The World Day of Social Justice presents a great opportunity to learn more about issues facing the world today. Without social justice, the world will remain a place of uneven and unequal progress. Vulnerable populations like the poor, indigenous people, racial minorities, and others face uphill battles in the face of discrimination and systemic inequalities. The World Day of Social Justice shines a light on these battles, which is the first step to improvement. For a deeper dive into poverty, LGBTQ+ rights, gender equality, and more, here are five books that explore the major social justice issues of our time:
Before the world can solve the issue of poverty, people need to understand the decisions poor people have to make. People, including experts, often get overwhelmed with the problem. It’s too easy to stop thinking about it. This book describes itself as an “invitation” to think again and focus on concrete problems. Big questions like “Is democracy good for people?” and “What is the root cause of poverty?” aren’t especially useful. This book is interested in evidence and field research. It offers a vivid look at what life is like when you’re only making 99 cents a day.

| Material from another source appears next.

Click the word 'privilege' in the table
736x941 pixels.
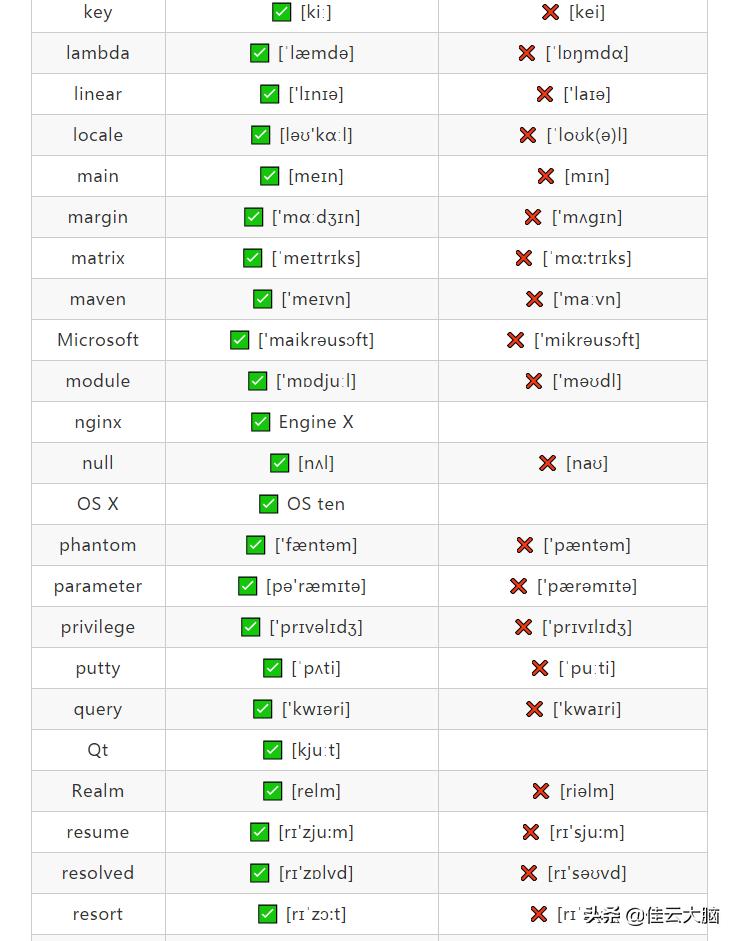pyautogui.click(x=98, y=627)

Abhijit Banerjee is a Ford Foundation International Professor of Economics at MIT and a co-founder/co-director of the Abdul Latif Jameel Poverty Action Lab. In 2011, he was listed in Foreign Policy magazine’s Top 100 Global Thinkers. Esther Duflo is also a professor at MIT and co-founder/co-director of the Abdul Latif Jameel Poverty Action Lab. She’s won various academic awards. Both authors won the 2019 Nobel Prize in Economics.

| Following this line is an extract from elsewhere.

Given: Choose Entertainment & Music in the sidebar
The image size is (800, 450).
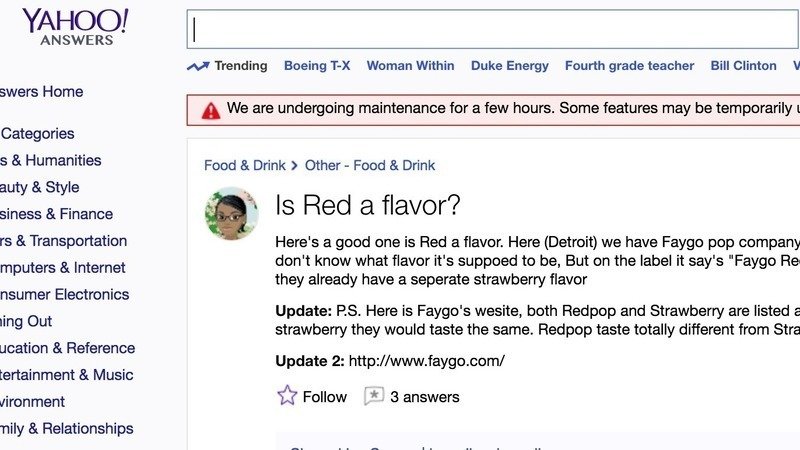Looking at the screenshot, I should click(x=66, y=374).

Journalist Frederic Martel visited over 50 countries to explore the globalization of LGBT rights. His travels took him to the US, Saudi Arabia, South Africa, and more. The book is packed with interviews from a wide variety of people, such as television journalists, jurists, refugees, activists, and others. While the United States sets the tone for gay culture and activism, countries are unique. The book seeks to give readers a full look at gay life, gay rights, and the gay experience as it varies across the world.
Frederic Martel is a French sociologist, researcher, and author.
This book focuses on gender equality and the oppression of women and girls in the developing world. While there’s been progress in the past decades, women and girls still face significant discrimination and oppression. Half the Sky shows how with assistance, even more progress can be made. A woman from Zimbabwe went back to school, earning a doctorate and becoming an AIDS expert. A Cambodian girl, after escaping a brothel, built a retail business with help from an aid group. This book argues that empowering women is the best strategy for ending poverty and improving economic progress.
In 1990, Kristoff and WuDunn won a Pulitzer Prize for their coverage of Tiananmen Square, becoming the first married couple to win the prize for journalism. They both worked as journalists for the New York Times. DuWunn was the first Asian-American reporter to win the award. They’ve written five books together.
This book combines scholarly research and firsthand accounts to trace the spread of the broken-windows policy strategy. This method has led to extreme and deadly police powers across the world. Contributors include Patrisse Cullors, the co-founder of Black Lives Matter, prison abolitionist and scholar Ruth Wilson Gilmore, and others. Anyone interested in policing in the United States and abroad will find this book enlightening and alarming.
Jordan T. Camp is a Visiting Scholar in the Center for Place, Culture, and Politics at the Graduate Center of the City University of New York. he is also the co-director of the Racial Capitalism Working Group at Columbia University. Christina Heatherton is an Assistant Professor of American Studies at Barnard College.
This book follows eight American families from Milwaukee, showing how broken the American system is. In the past, evictions were rare, but now, they are commonplace. Most poor families renting their homes spend more than half of their income on housing. Desmond relies on years of fieldwork and data to present his case. He also captures the heartbreaking stories of those featured in the book. Evicted won the Pulitzer Prize for General Nonfiction in 2017, as well as many other notable awards.
Matthew Desmond is an American sociologist and writer. At Princeton University, he is the principal investigator at the Eviction Lab and Maurice P. During Professor of Sociology. In 2015, he was awarded a MacArthur Fellowship for his work on poverty.